To solve the problem, we need to find the area bounded by the function \( f(x) = \min(x + 2, \sqrt{4 - x}) \) and the x-axis for \( x \leq 4 \). Let's break down the steps: ### Step 1: Identify the Functions We have two functions: 1. \( y_1 = x + 2 \) 2. \( y_2 = \sqrt{4 - x} \) ### Step 2: Find the Intersection Points To find the area, we first need to determine where these two functions intersect.

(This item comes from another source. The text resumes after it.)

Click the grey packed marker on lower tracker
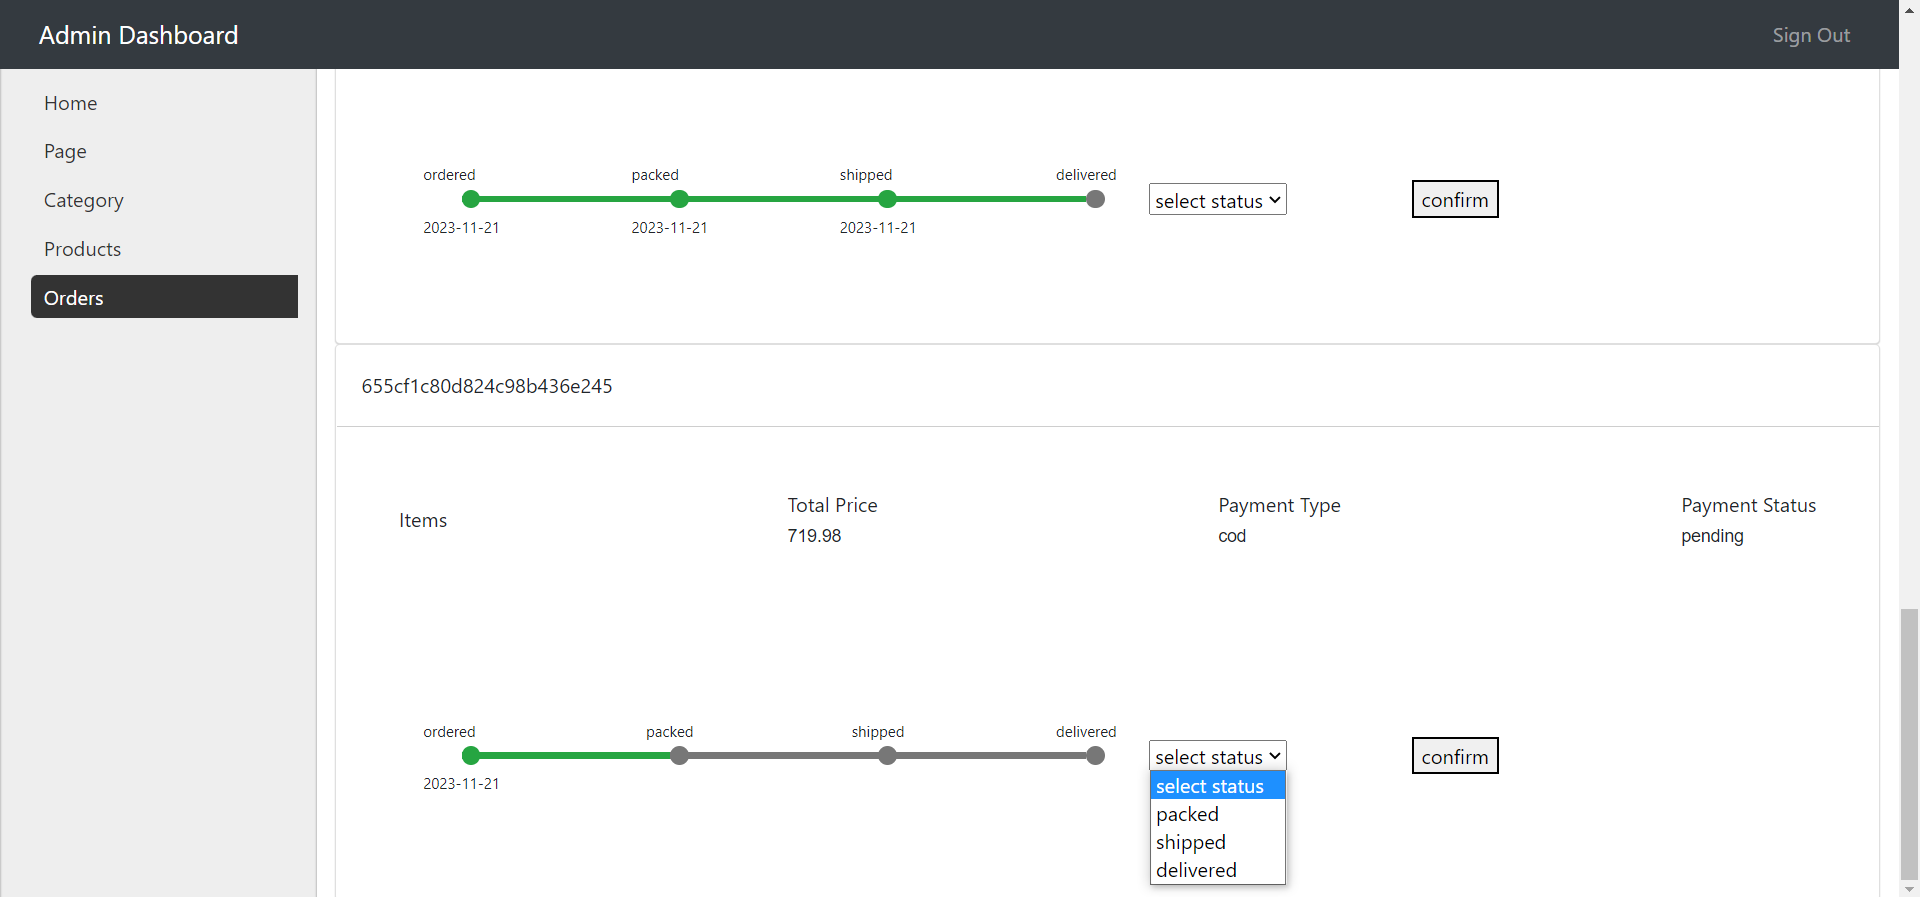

We set them equal to each other: \[ x + 2 = \sqrt{4 - x} \] ### Step 3: Square Both Sides Squaring both sides to eliminate the square root gives: \[ (x + 2)^2 = 4 - x \] Expanding the left side: \[ x^2 + 4x + 4 = 4 - x \] ### Step 4: Rearrange the Equation Rearranging the equation results in: \[ x^2 + 4x + x + 4 - 4 = 0 \] \[ x^2 + 5x = 0 \] ### Step 5: Factor the Equation Factoring gives: \[ x(x + 5) = 0 \] Thus, the solutions are: \[ x = 0 \quad \text{or} \quad x = -5 \] ### Step 6: Determine the Relevant Interval Since we are considering \( x \leq 4 \), the relevant intersection points are \( x = 0 \) and \( x = -5 \). ### Step 7: Determine the Area The area bounded by the curve and the x-axis can be calculated by integrating the function \( f(x) \) from \( x = -5 \) to \( x = 0 \). Since \( f(x) = \sqrt{4 - x} \) for \( x \in [-5, 0] \): \[ \text{Area} = \int_{-5}^{0} \sqrt{4 - x} \, dx \] ### Step 8: Compute the Integral To compute the integral, we can use the substitution \( u = 4 - x \), which gives \( du = -dx \) and changes the limits of integration: When \( x = -5 \), \( u = 9 \) and when \( x = 0 \), \( u = 4 \). Thus, we have: \[ \text{Area} = \int_{9}^{4} \sqrt{u} (-du) = \int_{4}^{9} \sqrt{u} \, du \] ### Step 9: Evaluate the Integral The integral of \( \sqrt{u} \) is: \[ \int \sqrt{u} \, du = \frac{2}{3} u^{3/2} \] Evaluating from 4 to 9: \[ \text{Area} = \left[ \frac{2}{3} u^{3/2} \right]_{4}^{9} = \frac{2}{3} (9^{3/2} - 4^{3/2}) = \frac{2}{3} (27 - 8) = \frac{2}{3} \cdot 19 = \frac{38}{3} \] ### Step 10: Relate to the Given Area The problem states that the area is \( \frac{22}{k} \). Setting this equal to our calculated area: \[ \frac{38}{3} = \frac{22}{k} \] ### Step 11: Solve for \( k \) Cross-multiplying gives: \[ 38k = 66 \implies k = \frac{66}{38} = \frac{33}{19} \] Thus, the value of \( k \) is: \[ k = 3 \] ### Final Answer The value of \( k \) is \( \boxed{3} \).